* EXERCISE MATERIAL:
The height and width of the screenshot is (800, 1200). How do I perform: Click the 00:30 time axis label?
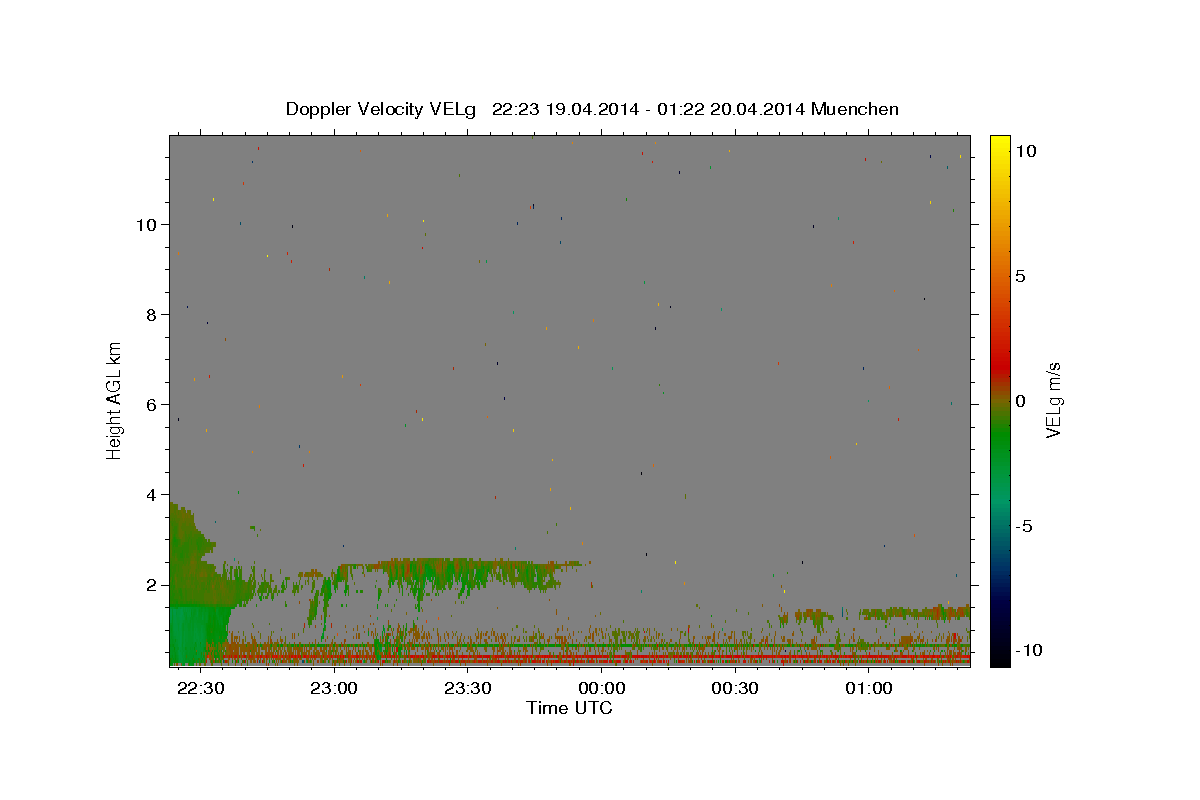coord(735,689)
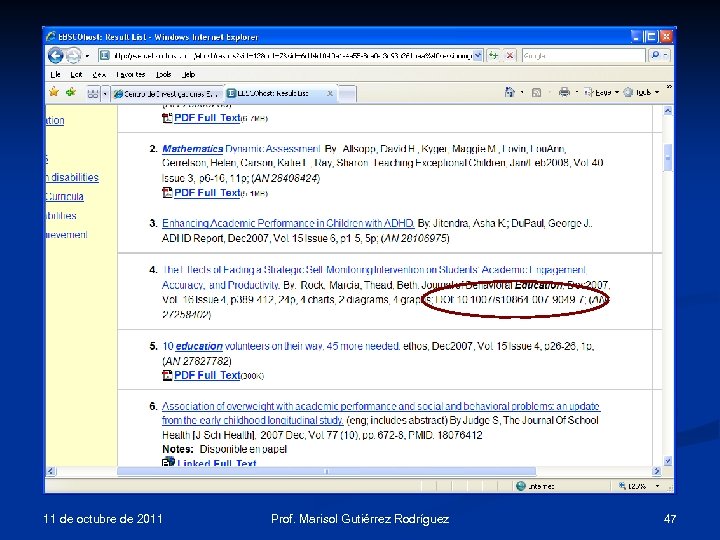The height and width of the screenshot is (540, 720).
Task: Click the Stop loading red X icon
Action: [510, 56]
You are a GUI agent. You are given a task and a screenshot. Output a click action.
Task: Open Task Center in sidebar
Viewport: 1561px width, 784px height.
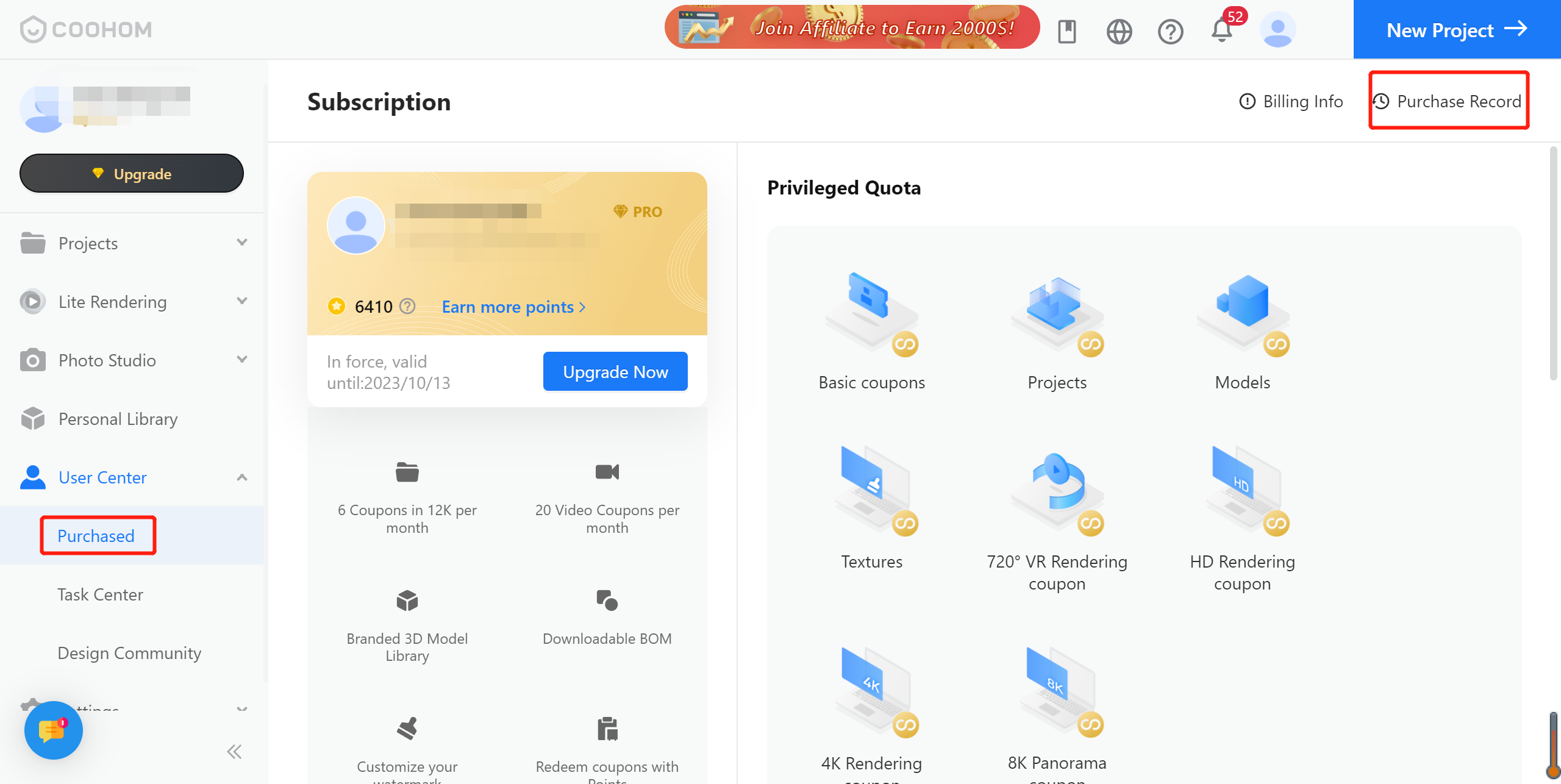[x=100, y=594]
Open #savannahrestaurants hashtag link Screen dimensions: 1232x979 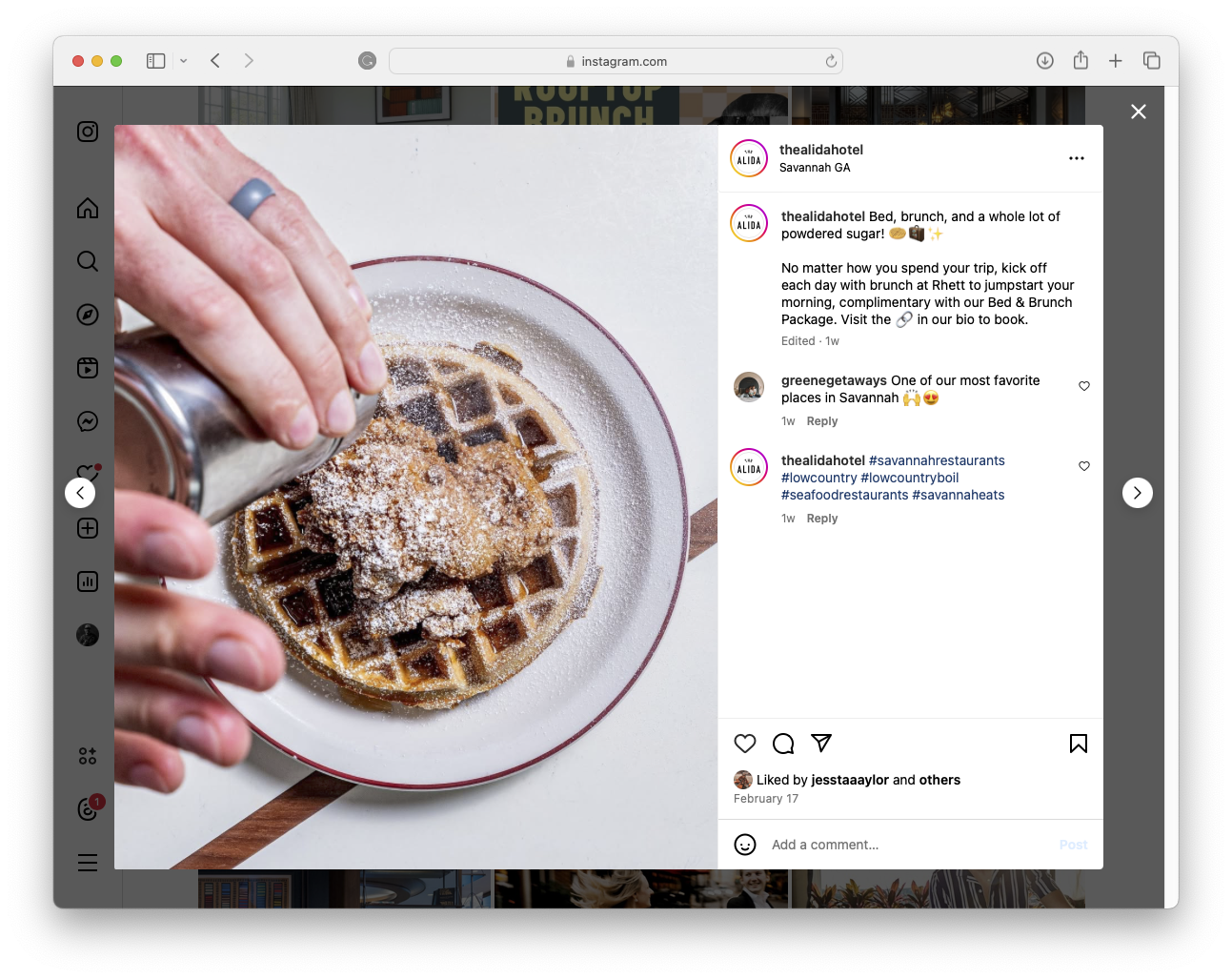click(x=937, y=460)
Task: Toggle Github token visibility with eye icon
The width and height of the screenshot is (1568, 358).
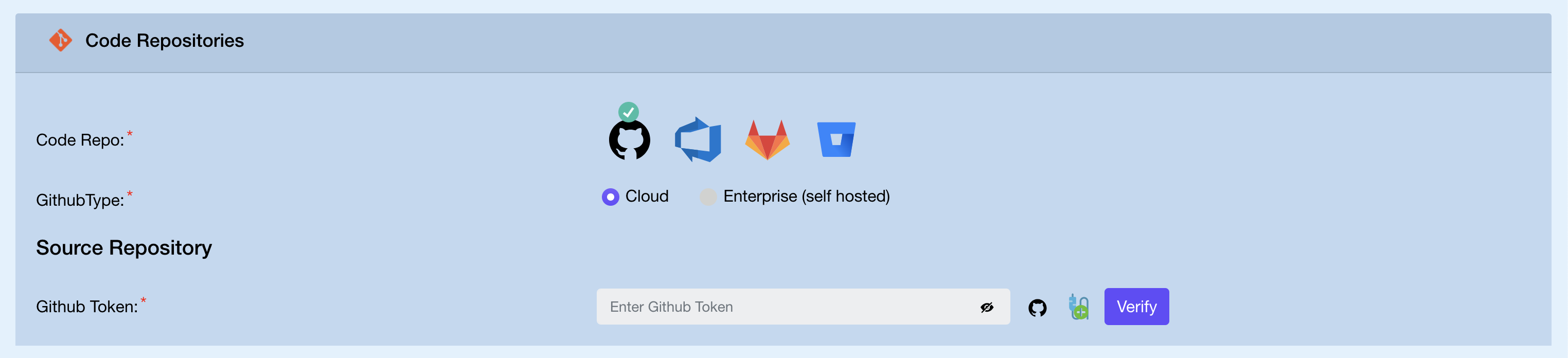Action: tap(987, 307)

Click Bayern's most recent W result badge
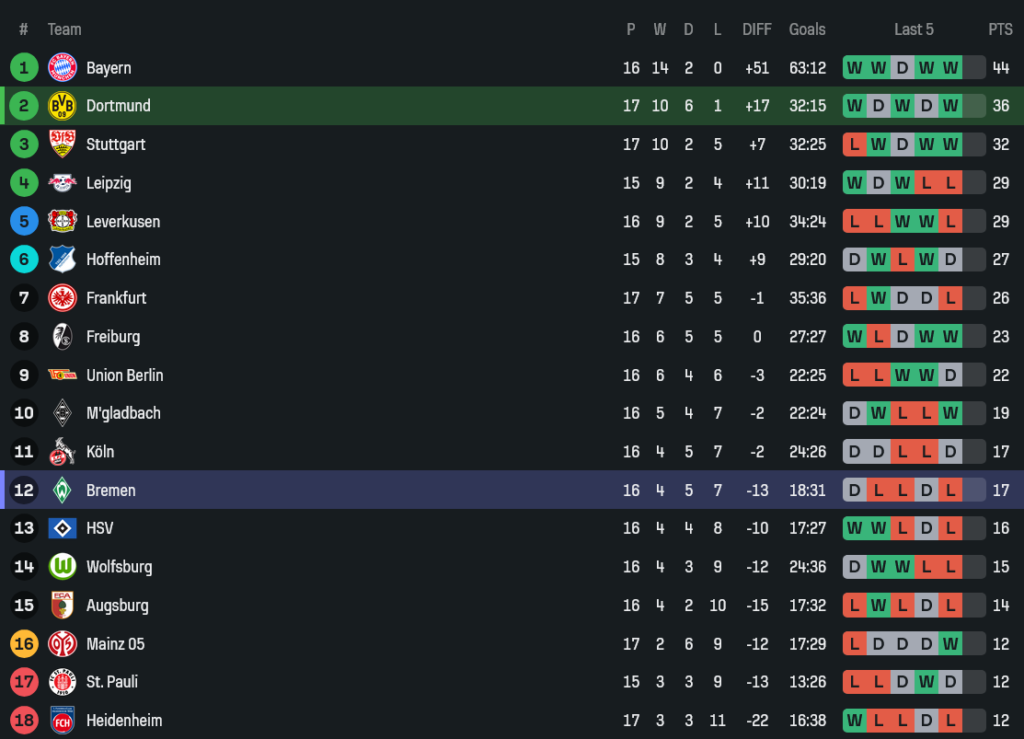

* HOW TO COMPLETE THIS TASK:
Only the lines from the start of the records to the one containing "You are a GUI" should be repeated, exactly and with both ends kept; drop any pictures.

* TASK RESULT:
The height and width of the screenshot is (800, 1200). How do I perform: Click the 00:30 time axis label?
coord(735,689)
The height and width of the screenshot is (540, 720).
Task: Click the Stop loading red X icon
Action: [510, 56]
You are a GUI agent. You are given a task and a screenshot. Output a click action.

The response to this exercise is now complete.